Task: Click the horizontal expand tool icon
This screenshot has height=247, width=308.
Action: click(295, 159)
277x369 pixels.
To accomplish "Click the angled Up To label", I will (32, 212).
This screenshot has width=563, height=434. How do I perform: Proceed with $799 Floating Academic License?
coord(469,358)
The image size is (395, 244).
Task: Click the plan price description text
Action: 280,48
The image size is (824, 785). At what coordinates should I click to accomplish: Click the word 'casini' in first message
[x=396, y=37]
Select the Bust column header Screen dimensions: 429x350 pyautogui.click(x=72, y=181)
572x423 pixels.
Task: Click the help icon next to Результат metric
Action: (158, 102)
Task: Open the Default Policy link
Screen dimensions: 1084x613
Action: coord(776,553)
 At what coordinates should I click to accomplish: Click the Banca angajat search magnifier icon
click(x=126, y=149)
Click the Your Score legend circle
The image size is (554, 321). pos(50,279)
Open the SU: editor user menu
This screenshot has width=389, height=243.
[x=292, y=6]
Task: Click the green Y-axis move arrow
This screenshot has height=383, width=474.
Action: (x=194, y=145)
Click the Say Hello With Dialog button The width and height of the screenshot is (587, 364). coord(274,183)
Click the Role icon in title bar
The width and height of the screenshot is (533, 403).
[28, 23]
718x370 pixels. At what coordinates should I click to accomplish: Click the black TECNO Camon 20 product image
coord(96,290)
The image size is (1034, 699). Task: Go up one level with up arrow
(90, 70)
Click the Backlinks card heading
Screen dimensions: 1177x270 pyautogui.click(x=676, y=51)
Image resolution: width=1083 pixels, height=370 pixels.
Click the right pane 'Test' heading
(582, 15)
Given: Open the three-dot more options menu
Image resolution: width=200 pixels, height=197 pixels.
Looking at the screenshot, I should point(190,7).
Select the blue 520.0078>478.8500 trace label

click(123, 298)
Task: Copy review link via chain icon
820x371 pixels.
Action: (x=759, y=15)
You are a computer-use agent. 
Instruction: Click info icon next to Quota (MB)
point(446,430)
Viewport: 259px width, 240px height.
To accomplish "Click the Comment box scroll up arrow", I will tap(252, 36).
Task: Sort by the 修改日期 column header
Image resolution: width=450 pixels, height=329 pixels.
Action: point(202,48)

-----

## Work request
The exercise is to copy out every line above that has the word "Open" in it.

## Solution for this task
Task: Open the Default Policy link
Open the SU: editor user menu
Given: Open the three-dot more options menu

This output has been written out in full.